Classes, Properties, and Triples#

RDF statements are build from classes, individuals, and properties.

Classes and Individuals#

A class is a category of a thing. Think of them as nouns in a sentence, like "a person" (schema:Person) or "a book" (schema:Book).

An individual is a specific instance of a class. If "Person" is the class, then "Marie Curie" would be an individual belonging to that class. We can express this relationship as an RDF triple like this:

@prefix ex: <https://example.org/> .
@prefix rdf: <http://www.w3.org/1999/02/22-rdf-syntax-ns#> .
@prefix schema: <https://schema.org/> .

ex:MarieCurie rdf:type schema:Person .

Properties#

A Property connects resources or attaches values.

  • hasAuthor (connects a book to its author)

  • birthDate (specifies when someone was born)

RDF properties come in three main flavors:

  1. Object properties connect things to other things:

    ex:MyBook ex:hasAuthor ex:Alice .
    # Connects one resource to another resource
    
  2. Data properties connect things to values:

    ex:Alice schema:birthDate "1965-07-20"^^xsd:date .
    # Connects a resource to a specific value
    
  3. Annotation properties add human-readable information:

    schema:Book rdfs:comment "A written work, typically bound and published." .
    # Adds documentation or metadata
    

Every property has rules about what it can connect:

  • The domain specifies what can appear at the start of the relationship

  • The range specifies what can appear at the end

For example, hasAuthor might have:

  • Domain: Creative works (only creative works can have authors)

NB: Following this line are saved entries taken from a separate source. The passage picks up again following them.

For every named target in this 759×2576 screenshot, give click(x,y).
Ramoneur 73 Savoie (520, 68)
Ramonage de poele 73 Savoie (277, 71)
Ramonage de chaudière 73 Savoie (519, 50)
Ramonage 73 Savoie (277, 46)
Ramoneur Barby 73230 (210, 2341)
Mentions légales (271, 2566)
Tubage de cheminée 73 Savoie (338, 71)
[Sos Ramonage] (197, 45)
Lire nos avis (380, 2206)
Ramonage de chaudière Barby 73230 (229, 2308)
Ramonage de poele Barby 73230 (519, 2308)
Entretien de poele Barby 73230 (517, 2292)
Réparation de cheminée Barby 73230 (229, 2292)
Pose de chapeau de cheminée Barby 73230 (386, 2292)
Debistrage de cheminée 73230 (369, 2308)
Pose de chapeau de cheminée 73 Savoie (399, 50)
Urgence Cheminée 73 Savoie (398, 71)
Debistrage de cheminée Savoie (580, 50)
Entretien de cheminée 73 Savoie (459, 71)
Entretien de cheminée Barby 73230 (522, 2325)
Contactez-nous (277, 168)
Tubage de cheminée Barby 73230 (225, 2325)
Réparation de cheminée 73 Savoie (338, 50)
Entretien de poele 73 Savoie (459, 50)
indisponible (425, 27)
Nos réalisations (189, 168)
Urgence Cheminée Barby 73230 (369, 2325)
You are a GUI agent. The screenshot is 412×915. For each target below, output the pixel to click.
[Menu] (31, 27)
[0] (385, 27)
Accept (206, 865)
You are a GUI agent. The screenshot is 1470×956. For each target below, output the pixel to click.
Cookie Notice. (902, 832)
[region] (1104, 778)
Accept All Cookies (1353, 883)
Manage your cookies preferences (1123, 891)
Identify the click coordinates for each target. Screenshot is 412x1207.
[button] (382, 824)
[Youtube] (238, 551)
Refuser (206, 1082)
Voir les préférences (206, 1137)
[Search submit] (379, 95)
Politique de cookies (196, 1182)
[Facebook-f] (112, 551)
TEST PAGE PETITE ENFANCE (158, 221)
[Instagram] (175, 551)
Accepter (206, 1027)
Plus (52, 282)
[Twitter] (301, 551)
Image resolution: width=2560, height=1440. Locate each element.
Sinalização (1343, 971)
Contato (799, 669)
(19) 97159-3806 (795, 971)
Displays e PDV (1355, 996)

  • Range: Persons (only persons can be authors)

Triples: the basic statement#

In RDF, we combine classes, individuals, and properties to make statements called triples. Each triple has three parts:

  • Subject (what we're talking about)

  • Predicate (the property or relationship)

  • Object (what we're saying about the subject)

For example:

# A class relationship
schema:Book rdf:type schema:CreativeWork .
# Means: "A Book is a type of Creative Work"

# An individual relationship
ex:MyBook ex:hasAuthor ex:Alice .
# Means: "MyBook was written by Alice"

Together, classes, properties, and triples form the foundation of an ontology, structuring knowledge in a way that is both human-readable and machine-processable.